* [WHAT NEEDS TO BE DONE] List each line in the records below that contains the word "coordinates", copying each line in full.

=-=-=-=-=

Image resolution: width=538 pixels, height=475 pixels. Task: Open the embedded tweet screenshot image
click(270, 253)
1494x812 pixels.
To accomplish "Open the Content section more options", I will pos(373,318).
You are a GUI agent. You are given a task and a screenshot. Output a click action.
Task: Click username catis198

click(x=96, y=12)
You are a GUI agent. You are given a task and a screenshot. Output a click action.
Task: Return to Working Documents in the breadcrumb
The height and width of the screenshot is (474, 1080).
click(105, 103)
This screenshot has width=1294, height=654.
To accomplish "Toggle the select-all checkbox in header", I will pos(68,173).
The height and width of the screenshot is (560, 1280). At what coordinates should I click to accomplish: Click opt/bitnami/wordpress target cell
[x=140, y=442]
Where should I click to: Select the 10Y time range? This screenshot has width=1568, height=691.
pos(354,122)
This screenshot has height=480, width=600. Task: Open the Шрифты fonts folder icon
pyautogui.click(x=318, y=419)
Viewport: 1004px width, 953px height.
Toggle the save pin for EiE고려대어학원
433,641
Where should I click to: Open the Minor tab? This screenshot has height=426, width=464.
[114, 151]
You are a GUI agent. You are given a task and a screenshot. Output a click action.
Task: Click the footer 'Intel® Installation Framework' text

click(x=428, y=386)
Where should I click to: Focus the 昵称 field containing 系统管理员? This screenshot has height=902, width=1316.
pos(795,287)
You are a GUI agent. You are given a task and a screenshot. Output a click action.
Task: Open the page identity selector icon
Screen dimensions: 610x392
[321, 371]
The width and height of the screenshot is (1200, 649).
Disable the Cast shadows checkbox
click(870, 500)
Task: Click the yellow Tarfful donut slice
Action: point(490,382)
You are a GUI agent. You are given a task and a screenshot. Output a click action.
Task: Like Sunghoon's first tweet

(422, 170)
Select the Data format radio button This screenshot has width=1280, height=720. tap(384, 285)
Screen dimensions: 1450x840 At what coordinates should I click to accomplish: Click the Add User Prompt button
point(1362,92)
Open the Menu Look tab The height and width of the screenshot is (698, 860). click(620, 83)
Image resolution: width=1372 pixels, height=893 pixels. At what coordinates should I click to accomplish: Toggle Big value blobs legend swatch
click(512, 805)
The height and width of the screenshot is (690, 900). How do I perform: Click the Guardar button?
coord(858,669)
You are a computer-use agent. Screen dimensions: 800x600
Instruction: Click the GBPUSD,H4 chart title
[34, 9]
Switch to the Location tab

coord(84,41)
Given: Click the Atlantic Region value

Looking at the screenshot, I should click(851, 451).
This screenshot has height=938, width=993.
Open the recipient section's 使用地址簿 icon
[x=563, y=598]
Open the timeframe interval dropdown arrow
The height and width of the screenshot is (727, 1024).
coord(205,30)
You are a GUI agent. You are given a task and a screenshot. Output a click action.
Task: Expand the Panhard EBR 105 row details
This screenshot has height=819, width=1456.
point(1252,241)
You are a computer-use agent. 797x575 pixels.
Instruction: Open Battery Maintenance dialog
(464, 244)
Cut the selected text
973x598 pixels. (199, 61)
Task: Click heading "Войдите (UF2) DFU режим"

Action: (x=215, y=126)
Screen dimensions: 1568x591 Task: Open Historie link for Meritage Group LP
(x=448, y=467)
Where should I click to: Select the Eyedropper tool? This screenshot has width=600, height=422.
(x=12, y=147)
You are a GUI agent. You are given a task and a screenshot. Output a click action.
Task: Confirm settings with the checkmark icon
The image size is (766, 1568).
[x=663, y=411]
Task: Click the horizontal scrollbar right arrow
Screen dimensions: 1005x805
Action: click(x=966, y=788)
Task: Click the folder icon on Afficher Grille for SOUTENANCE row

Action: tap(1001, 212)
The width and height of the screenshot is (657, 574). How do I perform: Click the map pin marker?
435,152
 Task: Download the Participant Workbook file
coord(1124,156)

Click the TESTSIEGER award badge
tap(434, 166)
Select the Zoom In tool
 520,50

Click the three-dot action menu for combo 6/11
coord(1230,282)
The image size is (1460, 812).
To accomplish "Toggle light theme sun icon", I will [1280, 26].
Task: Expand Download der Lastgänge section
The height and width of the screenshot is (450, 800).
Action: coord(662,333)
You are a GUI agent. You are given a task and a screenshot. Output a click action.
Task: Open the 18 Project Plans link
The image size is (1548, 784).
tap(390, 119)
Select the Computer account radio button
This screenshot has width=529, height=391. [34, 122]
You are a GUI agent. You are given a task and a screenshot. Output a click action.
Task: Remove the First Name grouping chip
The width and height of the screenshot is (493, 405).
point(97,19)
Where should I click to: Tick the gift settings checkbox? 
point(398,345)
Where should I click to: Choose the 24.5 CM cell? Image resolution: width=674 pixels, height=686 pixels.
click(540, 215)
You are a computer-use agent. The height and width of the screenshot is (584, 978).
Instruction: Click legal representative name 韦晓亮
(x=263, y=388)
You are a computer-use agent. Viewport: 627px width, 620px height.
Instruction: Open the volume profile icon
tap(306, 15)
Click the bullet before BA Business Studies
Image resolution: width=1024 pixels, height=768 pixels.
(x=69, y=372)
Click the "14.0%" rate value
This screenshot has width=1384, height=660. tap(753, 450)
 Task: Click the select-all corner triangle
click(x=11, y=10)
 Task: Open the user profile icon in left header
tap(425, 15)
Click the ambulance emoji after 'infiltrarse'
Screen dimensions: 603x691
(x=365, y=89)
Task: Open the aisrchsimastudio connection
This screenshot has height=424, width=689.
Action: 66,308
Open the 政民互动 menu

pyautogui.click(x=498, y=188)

=-=-=-=-=

* [CORRECT RESULT]
The height and width of the screenshot is (560, 1280). At what coordinates should I click to accomplish: Click opt/bitnami/wordpress target cell
Screen dimensions: 1450x840 At what coordinates should I click to accomplish: Click the Add User Prompt button
Image resolution: width=1372 pixels, height=893 pixels. At what coordinates should I click to accomplish: Toggle Big value blobs legend swatch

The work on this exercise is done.